Author: Curry, Deep Tide TechFlow
The most talked-about layoff news in the tech world recently involves Oracle, the world's largest enterprise database company; most banks and airlines worldwide run its software in their backend systems.
According to CNBC, the company laid off approximately 30,000 employees. A few days later, it appointed a new CFO with a total compensation package of $29.7 million.
30,000 people out, one person in.
Those leaving received severance pay equivalent to a few months' salary on average, while the newcomer's contract alone is worth a year's wages for a thousand people.
This sparked heated discussions on Reddit, with over 6,000 comments. Most are angry that one executive's salary equals that of many workers, feeling the new CFO is overpaid.
Executive pay being multiples or even tens of times higher than that of ordinary employees at major companies is not a new topic. But beyond the compensation itself, what caught my attention is the resume of this new CFO.
The new CFO is Hilary Maxson.
Before joining Oracle, she was the group CFO at Schneider Electric for nearly a decade. Schneider Electric is one of the world's largest energy management companies, with core businesses in power supply solutions for data centers and grids, generating over $45 billion in annual revenue.
Prior to that, she worked at AES Corporation for 12 years. AES is a longstanding U.S. power company focused on building and managing power plants and grids.
In other words, Oracle spent $29.7 million to hire someone whose entire career has revolved around electricity. She has managed power plants, grids, and companies that supply power to data centers... and now she's been hired as CFO by a company that has sold database software for 47 years?
There's another little-known fact about this choice.
Oracle has not had a dedicated CFO for the past 12 years; finances were managed concurrently by former CEO Safra Catz. According to CNBC, after Catz transitioned to executive vice chairman in late 2025, an interim financial officer temporarily filled the role for half a year.
The fact that the company is now specifically reinstating this position and recruiting from the energy industry is more significant than the salary figure itself.
Bloomberg Intelligence analysts interpret this appointment as a sign that Oracle's growth focus has shifted from databases and software to cloud infrastructure, hence hiring a CFO from an industrial company.
The numbers tell the same story.
According to Oracle's latest earnings report, the company's cloud infrastructure revenue increased by 84% year-over-year. This year's capital expenditure budget is about $50 billion, almost entirely allocated to AI data center construction, more than double last year's amount. To raise funds, the company plans to secure $50 billion through debt and equity financing. The total value of pending contracts has surged to $553 billion, with one deal with OpenAI alone exceeding $300 billion, according to public information.
A company lays off 30,000 people maintaining old businesses and then entrusts money and authority to someone from the power industry. Reading this move, Oracle's management likely no longer sees itself as purely a software company.
But the capital market isn't buying it yet. Oracle's stock has fallen about 24% this year.
Investors' concerns are specific. Oracle historically made money by selling database software and enterprise applications, with high profit margins where people were the biggest cost. But AI is rewriting the business logic; large models can automatically write SQL and manage databases, gradually eroding the technological barrier Oracle has relied on for 47 years.
Oracle's response is to completely change tracks.
Instead of just selling software, it's turning to building data centers for AI companies. According to public information, Oracle previously signed an infrastructure contract with OpenAI exceeding $300 billion, part of the Stargate data center plan; similar agreements exist with Meta and xAI, pushing the total value of pending contracts to $553 billion.
This year's capital expenditure budget is about $50 billion, almost entirely poured into data center construction.
The two biggest expenses for data centers are chips and electricity. Cooling requires electricity, GPU operations require electricity; the annual electricity bill for a large AI data center can reach hundreds of millions of dollars.

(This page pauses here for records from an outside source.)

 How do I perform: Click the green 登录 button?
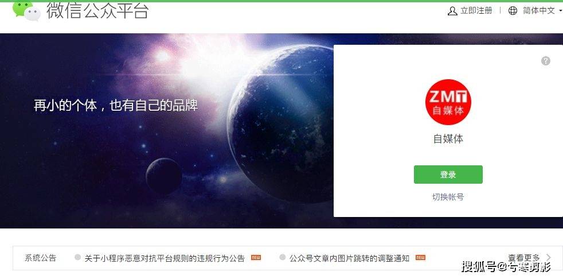(448, 175)
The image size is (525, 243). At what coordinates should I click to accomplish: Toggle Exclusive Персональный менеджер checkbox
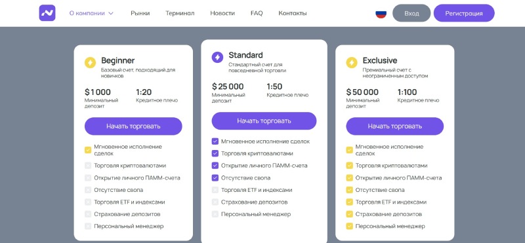click(349, 226)
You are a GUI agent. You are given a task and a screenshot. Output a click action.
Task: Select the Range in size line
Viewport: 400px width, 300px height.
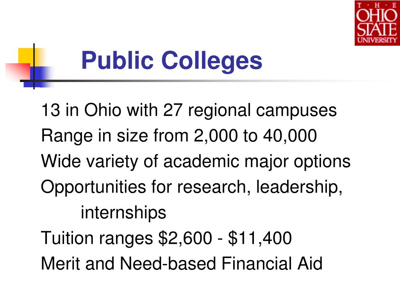179,136
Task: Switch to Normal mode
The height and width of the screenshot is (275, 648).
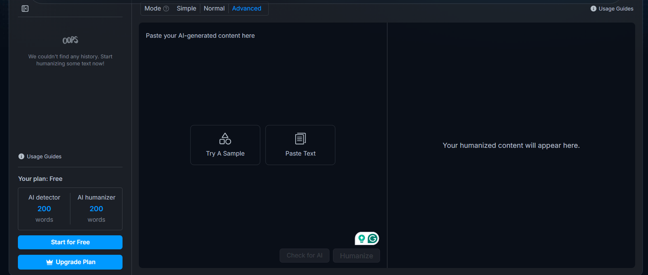Action: click(x=214, y=9)
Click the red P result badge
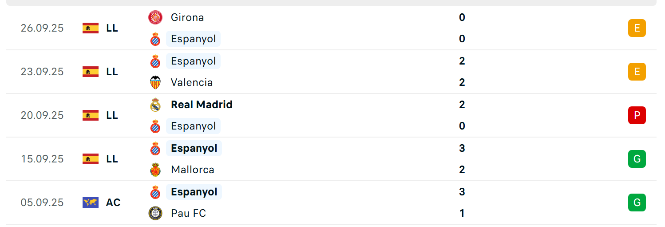This screenshot has height=227, width=665. point(637,115)
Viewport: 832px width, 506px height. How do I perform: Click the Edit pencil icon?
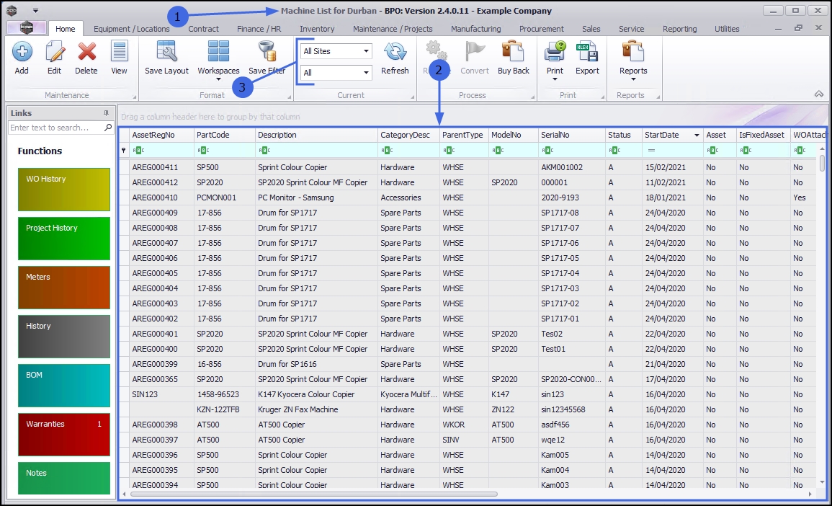pos(54,52)
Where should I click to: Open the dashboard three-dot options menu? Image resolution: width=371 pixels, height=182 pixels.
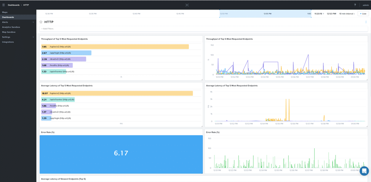tap(366, 22)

Oracle is now building "gigawatt-scale" data center clusters. What is a gigawatt? Roughly equivalent to the output of a nuclear power plant.
This explains why they're hiring from the power industry.
The new CFO has managed power plants, grids, and companies that supply power to data centers. Oracle no longer needs a financial leader who understands software profit rates, but someone who knows how to spend tens of billions building power infrastructure and ultimately make these investments profitable.
Wall Street analysts are currently optimistic; 27 have given buy ratings, with an average target price of $245, implying about a 70% upside potential. But the gap between a 25% stock drop and analysts predicting a doubling hinges on the same question: whether Oracle can truly transform from a software company into an energy infrastructure company.
At least, they've taken a step in terms of personnel structure. Those leaving are people who wrote code for decades; those entering are people who managed electricity for twenty years.
Sometimes, to understand where a company is heading, you don't need to翻 its strategy PPT. Just see who it hires.